Run 1 DAW and Axe edit simultaneously, no other programs installed.

In the DAW, have 1 click track and 5 or 6 audio files with backing tracks on (purely for mixing purposes, don't mind mixing down into l and r for stereo output and have the click separate).

Have Axe edit up so I can mess about with my axe fx on the fly during rehearsals

Also in the DAW, have a midi event track so that I can automate patch changing to go with the song.

I don't think any of tthat should be particularly CPU intensive, as no plugins will be used. I know I'll need something like a lenovo with solid state hard drive, but I don't know how much RAM and how powerful a processor I will need. Any help would be greatly appreciated.

P.S. im not that well off, so saying "as powerful as possible" wont really help. I need tto know the bare minimum that I will need, I can then go a bit better for some "head room"


----------



## KingAenarion (Dec 23, 2011)

Building a Laptop is actually quite a difficult and time consuming exercise. 

It's also expensive. Laptop parts are expensive and unlike desktops you don't end up saving that much really, and the hassles that are likely to come of a laptop without a whole laptop warranty are too much of a headache to deal with me. Unlike with a desktop, where for example, a harddrive replacement can be a 5 minute job max, A CPU job only taking 20 minutes or so... Laptops not so. Also getting the cooling right on a Laptop is a bitch.

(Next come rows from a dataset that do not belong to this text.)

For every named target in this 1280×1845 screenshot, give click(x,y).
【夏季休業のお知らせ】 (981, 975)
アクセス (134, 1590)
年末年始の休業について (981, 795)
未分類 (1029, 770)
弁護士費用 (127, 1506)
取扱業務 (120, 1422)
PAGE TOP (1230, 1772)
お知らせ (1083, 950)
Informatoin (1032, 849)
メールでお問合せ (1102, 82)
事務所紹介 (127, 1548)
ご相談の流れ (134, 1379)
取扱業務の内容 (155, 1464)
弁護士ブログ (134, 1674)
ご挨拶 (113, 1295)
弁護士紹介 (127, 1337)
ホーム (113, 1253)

I know you don't want to hear this, but just get a bare minimum specced Macbook Pro in the smallest size. The battery life, processing power, stability of the platform and hardiness of the construction are the very reason that musicians use them live. They also last a lot longer than cheap and nasty equivalents in my opinion... and the learning curve isn't really steep at all. In fact, apart from not having the control over the system that you do with Windows/Linux system, Macs are FAR easier to use... which is another reason why they're so good live! They're simple.

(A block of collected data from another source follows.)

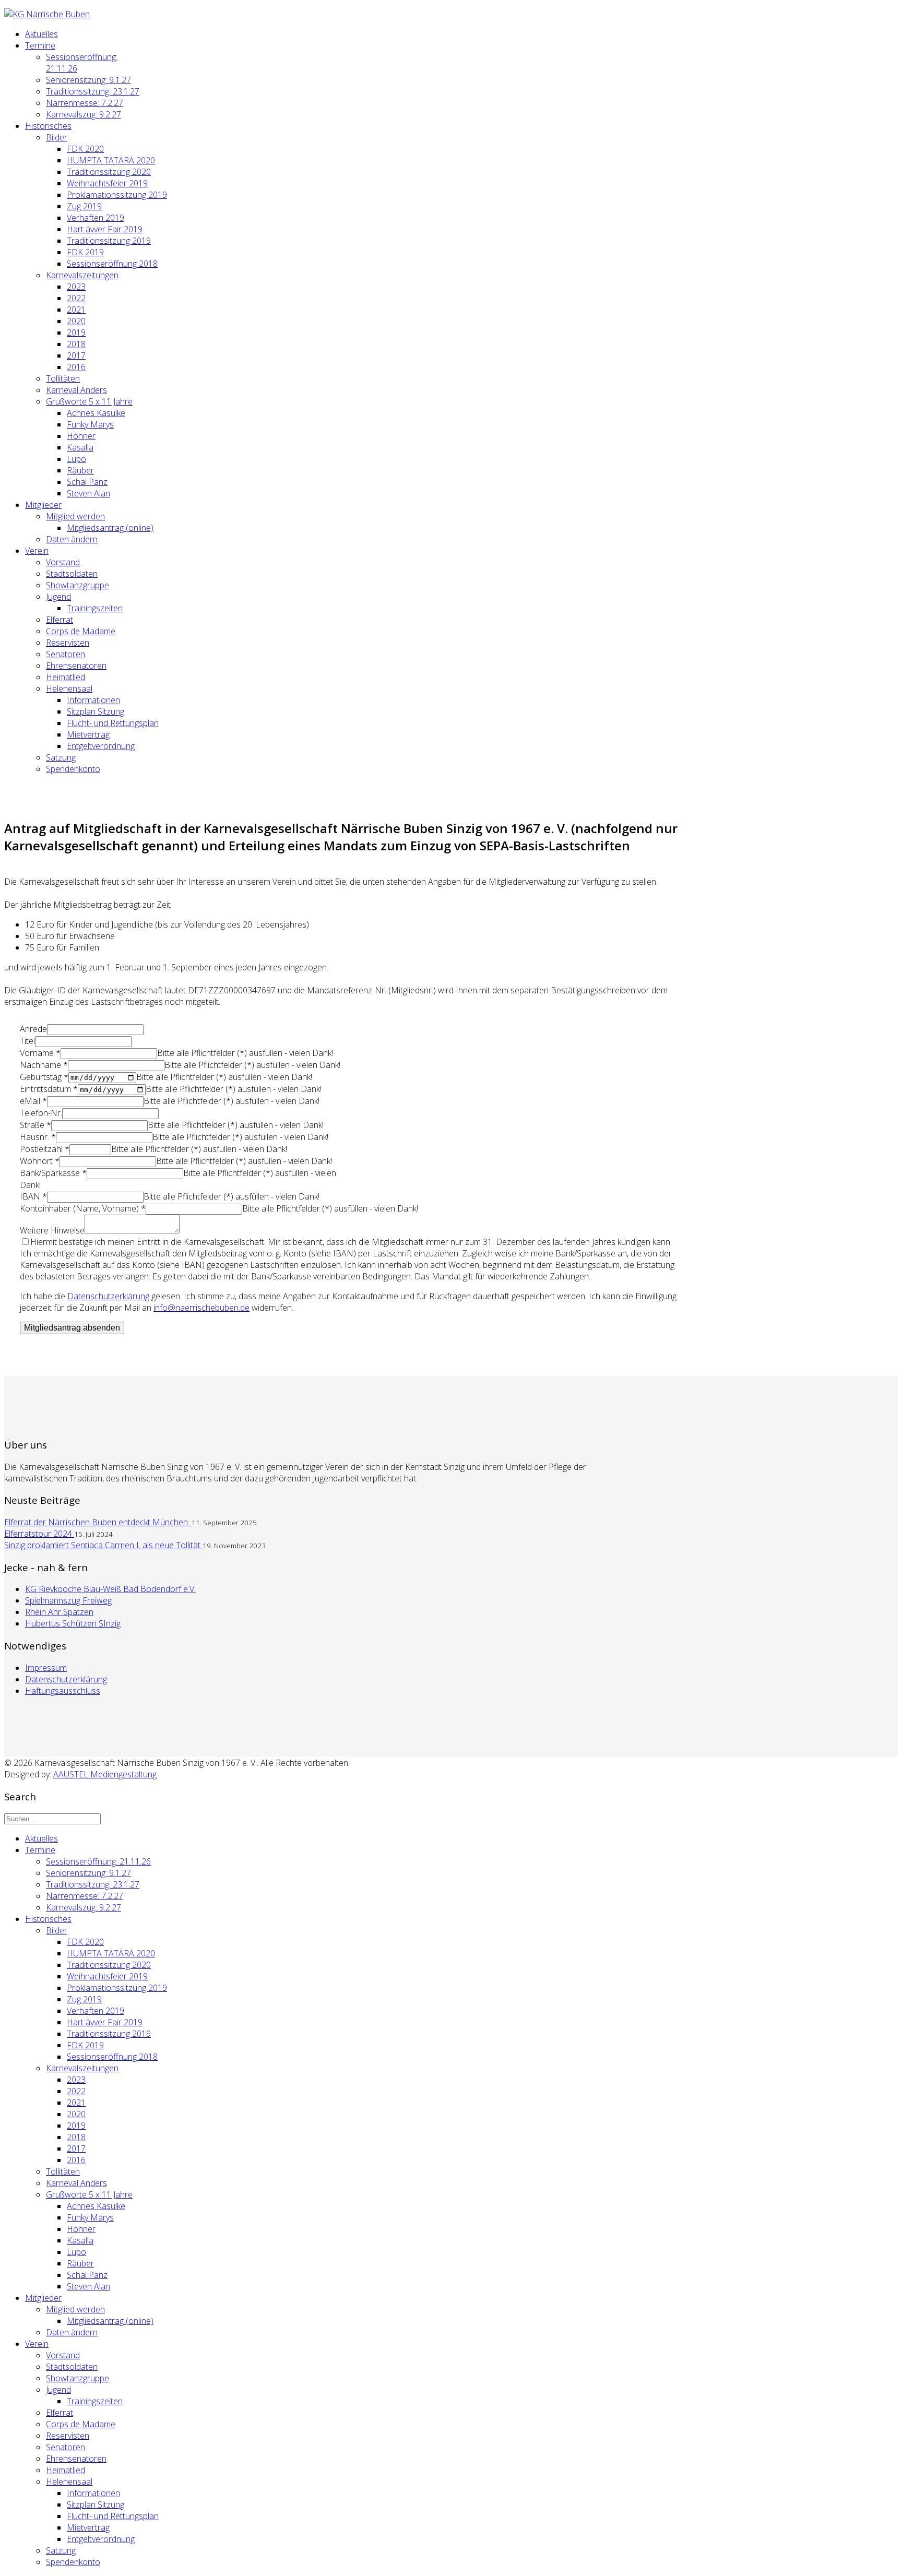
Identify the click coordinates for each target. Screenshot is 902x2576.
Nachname (44, 1065)
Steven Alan (88, 493)
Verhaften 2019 (95, 217)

If you honestly can't wait a bit and afford that (seeing as you apparently have an AxeFX), then basically you need something with a dual core processor or better... 4GB of RAM and Windows 7. No Graphics card necessary... Get the best battery life possible, because as a gigging musician, you don't want to realise that someone unplugged your laptop accidentally/on purpose by it shutting down. That kind of thing will get missed during a gig at times.


----------



## mikemueller2112 (Dec 23, 2011)

I'll chime in and say, whatever platform you go with, I would strongly recommend getting a solid-state drive for your hard drive. Less moving parts = less likely to fail. That's the last thing you want if you're using it live. I wouldn't worry about the learning curve with Macs, they are made to be easy to use.


----------



## MaxOfMetal (Dec 23, 2011)

I'd ditch the laptop idea and go with a small footprint desktop mounted in your rack. As KingAenarion already pointed out, the advantages of going desktop are great. You can even get rackmount cases to make integrating even easier.


----------



## mikemueller2112 (Dec 23, 2011)

MaxOfMetal said:


> I'd ditch the laptop idea and go with a small footprint desktop mounted in your rack. As KingAenarion already pointed out, the advantages of going desktop are great. You can even get rackmount cases to make integrating even easier.



This actually isn't a bad idea. The only benefit of having the laptop is you could have it for other uses than with your rig. Would cost more, but if you would actually use it elsewhere, probably more beneficial.


----------



## KingAenarion (Dec 24, 2011)

The only problem I have with using a desktop live (and I have had this problem), is that if there is a power out it's going to take time to reboot, whereas a Laptop will still be running on Battery power and won't have to.


----------



## BenSolace (Dec 24, 2011)

Ok, maybe I used the wrong term. I didn't mean build a laptop as much as I meant get one to the required specs. As far as my finances go, im still paying for the Axe fx, so that's why id rather not get into more debt!

I've not looked at Macbooks at all TBH, and im not sure if the Sonar software im using with my interface (sonar vs-100) works on the Apple OS. I'll check it out tho.

Id rather stay laptop for portability, as well as the whole battery issue. My main concern is the RAM/processor. If I could get something with 4 - 8 gig of RAM and an i3 or something, would that be capable (id imagine if a dual core would suppice then the i3 could cope)? Thanks so far


----------



## MaxOfMetal (Dec 24, 2011)

Honestly, it's going to come down more to how you setup and run the laptop. You don't seem to be doing anything that's amazingly resource heavy (gaming, video editing, heavy recording), so unless you get an absolute dinosaur of a laptop it should have plenty of juice. 

An i3 with 8GB of RAM should do just fine.


----------



## BenSolace (Dec 24, 2011)

Awesome! TBH im probably gonna run just the hardware to start with, but in the future its good to know I wont need to break the bank to do the extra stuff I want! Thanks again guys


----------